À Ziguinchor, le malaise gagne les structures sanitaires. En tout cas c’est l’objet de la sortie ce mercredi de l’intersyndicale. Le syndicat des travailleurs du Centre hospitalier régional et de l’Hôpital de la Paix a dénoncé, les « conditions de fonctionnement très difficiles » du système de santé dans la région.
Dans un communiqué lu par son secrétaire général, Siméon Faye, l’intersyndicale a « interpellé l’opinion nationale et les autorités » sur une situation jugée « insoutenable » en ce début d’année 2026.

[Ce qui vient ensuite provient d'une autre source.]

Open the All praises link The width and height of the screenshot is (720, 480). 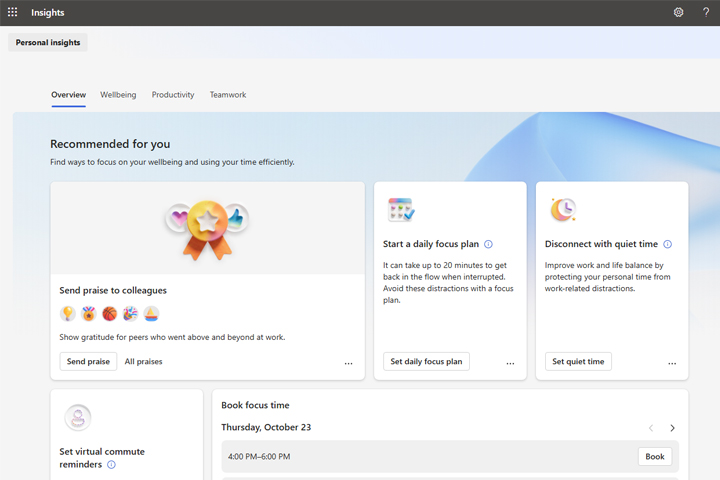point(143,362)
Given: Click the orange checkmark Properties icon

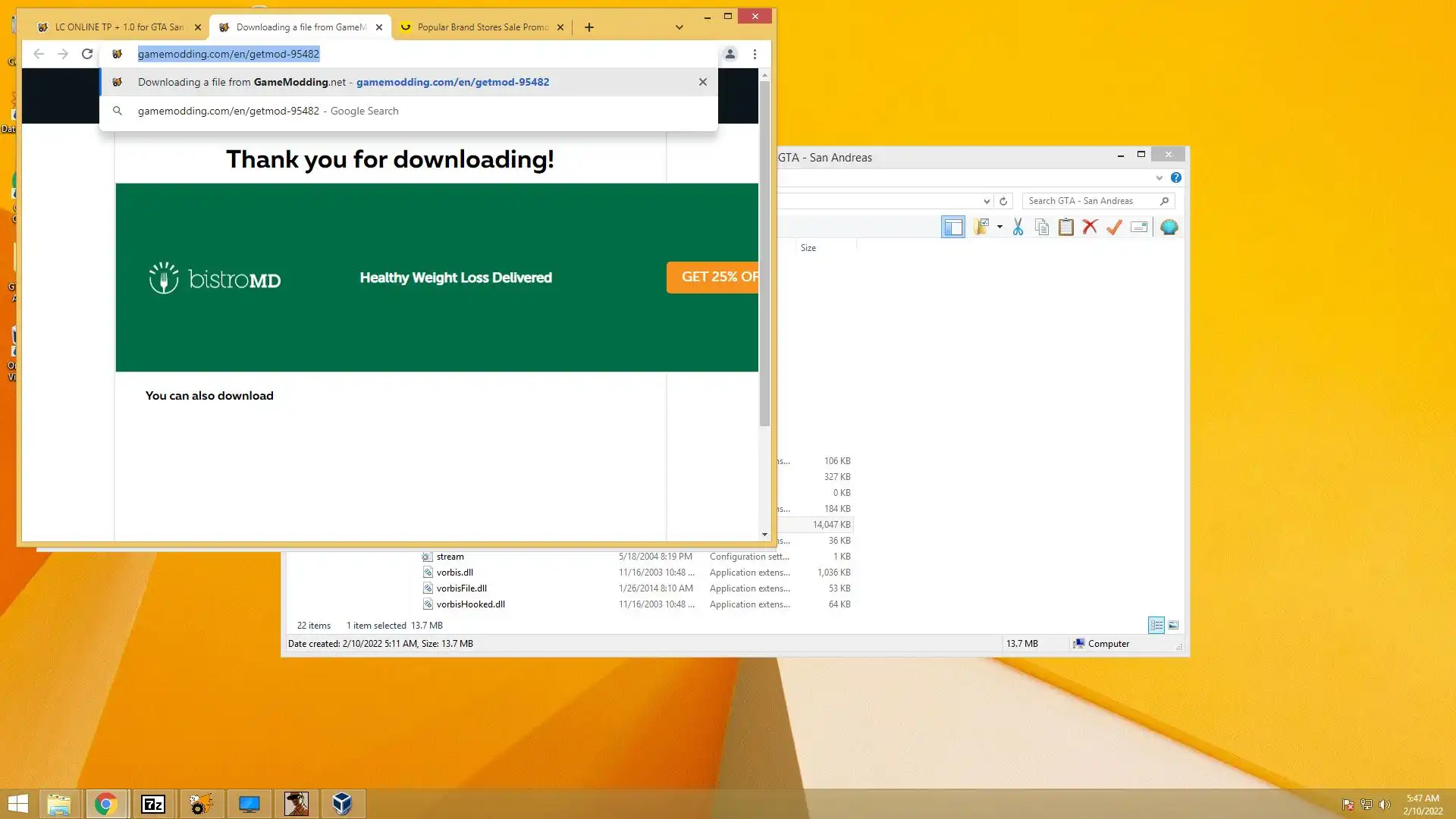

Selon les travailleurs, les établissements peinent désormais à assurer leur mission première : offrir des soins de qualité aux populations. En cause, un déficit de moyens financiers et matériels. « Les deux hôpitaux n’ont pas encore reçu la dernière tranche de subvention de l’année 2024 », a déclaré M. Faye. Une situation qui, d’après lui, entraîne des conséquences directes sur la prise en charge des patients : « ruptures de soins, difficultés d’approvisionnement et démotivation croissante du personnel’’, affirme-t-il
Les syndicalistes pointent également le retard dans le versement des fonds de dotation communale, attendus depuis novembre 2025. À cela s’ajoutent des arriérés d’indemnités, des primes impayées et une dette accumulée auprès des fournisseurs.
Autre sujet d’inquiétude, l’absence, « depuis un temps ‘’, de budget de consolidation d’investissement (BCI) alloué aux structures sanitaires. Ces fonds sont pourtant essentiels pour l’acquisition d’équipements et le renouvellement du matériel médical.
Face à l’accumulation de difficultés, les travailleurs appellent les autorités à accorder une attention urgente au secteur de la santé dans la région, estimant que la santé des populations ne peut continuer à dépendre de contraintes budgétaires persistantes.